### SELECTED TEXT
◆ ◆ ◆ ◆ ◆
I'm visiting Pomeroy Cellars and their living history farm, where they're making amazing wine and preserving history.
- This isn't just about our history and the family history here.
It's all of our history.
- And I'm making a special duck dish at Barking Frog in Woodinville.
I'm gonna dream about this, chef.
It's just so good.
Then I'm visiting Vancouver, Washington, where much of our state's agriculture got its start.
They've traced the earliest grapes in Washington back to here.
All this and more today on "Washington Grown."
[gentle music] Cooking with Kristi.
Sweet Pete!
- Jiminy G. Willickers.
- Watch my bangs!
Go big or go home.
- Ah!
Right in my eye.
You made me a believer.
Oh, I am a making a mess!
- Oh, Val, I love you.
- Heaven on a plate.
That's yummy.
- We're gonna get a to-go cup for this?
- Yeah!
- You keep talking.
I'll keep eating.
[gentle music] If the hustle and bustle of the city is too overwhelming, you don't have to go far for some peace and quiet.
◆ ◆ ◆ ◆ ◆
(Data for locating words and elements)
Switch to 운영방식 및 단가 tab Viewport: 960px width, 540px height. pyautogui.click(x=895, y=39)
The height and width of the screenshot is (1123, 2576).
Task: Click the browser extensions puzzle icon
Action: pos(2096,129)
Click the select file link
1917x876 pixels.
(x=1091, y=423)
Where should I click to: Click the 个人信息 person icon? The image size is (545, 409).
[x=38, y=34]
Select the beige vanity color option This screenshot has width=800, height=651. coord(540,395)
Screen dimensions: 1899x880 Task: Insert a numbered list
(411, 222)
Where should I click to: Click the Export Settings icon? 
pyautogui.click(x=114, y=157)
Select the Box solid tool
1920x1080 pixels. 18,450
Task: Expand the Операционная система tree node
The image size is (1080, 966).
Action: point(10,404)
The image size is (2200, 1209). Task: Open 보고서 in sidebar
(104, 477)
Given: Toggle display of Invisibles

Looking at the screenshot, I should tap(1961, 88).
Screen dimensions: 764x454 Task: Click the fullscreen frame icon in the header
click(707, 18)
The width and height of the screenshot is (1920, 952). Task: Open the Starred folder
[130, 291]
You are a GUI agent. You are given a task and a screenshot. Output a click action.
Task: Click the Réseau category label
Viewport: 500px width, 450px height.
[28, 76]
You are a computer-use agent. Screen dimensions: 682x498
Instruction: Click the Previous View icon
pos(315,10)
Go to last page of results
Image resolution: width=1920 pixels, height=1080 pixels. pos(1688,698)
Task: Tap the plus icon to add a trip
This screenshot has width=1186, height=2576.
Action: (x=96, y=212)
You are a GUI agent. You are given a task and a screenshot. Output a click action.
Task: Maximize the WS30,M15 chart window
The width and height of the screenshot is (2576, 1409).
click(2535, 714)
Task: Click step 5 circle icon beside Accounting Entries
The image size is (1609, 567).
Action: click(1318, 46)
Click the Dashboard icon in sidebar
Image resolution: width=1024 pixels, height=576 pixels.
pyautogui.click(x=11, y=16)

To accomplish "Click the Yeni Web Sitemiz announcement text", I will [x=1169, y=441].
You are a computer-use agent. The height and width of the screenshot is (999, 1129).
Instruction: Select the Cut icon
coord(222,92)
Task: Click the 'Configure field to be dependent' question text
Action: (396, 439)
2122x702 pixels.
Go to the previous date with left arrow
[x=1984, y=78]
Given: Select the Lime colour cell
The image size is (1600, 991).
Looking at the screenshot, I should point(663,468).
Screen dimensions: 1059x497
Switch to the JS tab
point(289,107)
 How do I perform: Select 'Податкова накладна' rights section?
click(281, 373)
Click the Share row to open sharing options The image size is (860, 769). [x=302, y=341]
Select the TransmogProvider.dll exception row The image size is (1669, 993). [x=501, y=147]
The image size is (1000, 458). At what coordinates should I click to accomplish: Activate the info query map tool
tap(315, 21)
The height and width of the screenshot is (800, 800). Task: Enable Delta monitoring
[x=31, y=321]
◆ ◆ ◆ ◆ ◆
### PROBLEM STATEMENT
Quote the passage of the Washington Grown transcript that opens with the words containing "All this and" and closes with "cup for this?". The records have no connection to the Washington Grown transcript.

### COMPLETE ANSWER
All this and more today on "Washington Grown."
[gentle music] Cooking with Kristi.
Sweet Pete!
- Jiminy G. Willickers.
- Watch my bangs!
Go big or go home.
- Ah!
Right in my eye.
You made me a believer.
Oh, I am a making a mess!
- Oh, Val, I love you.
- Heaven on a plate.
That's yummy.
- We're gonna get a to-go cup for this?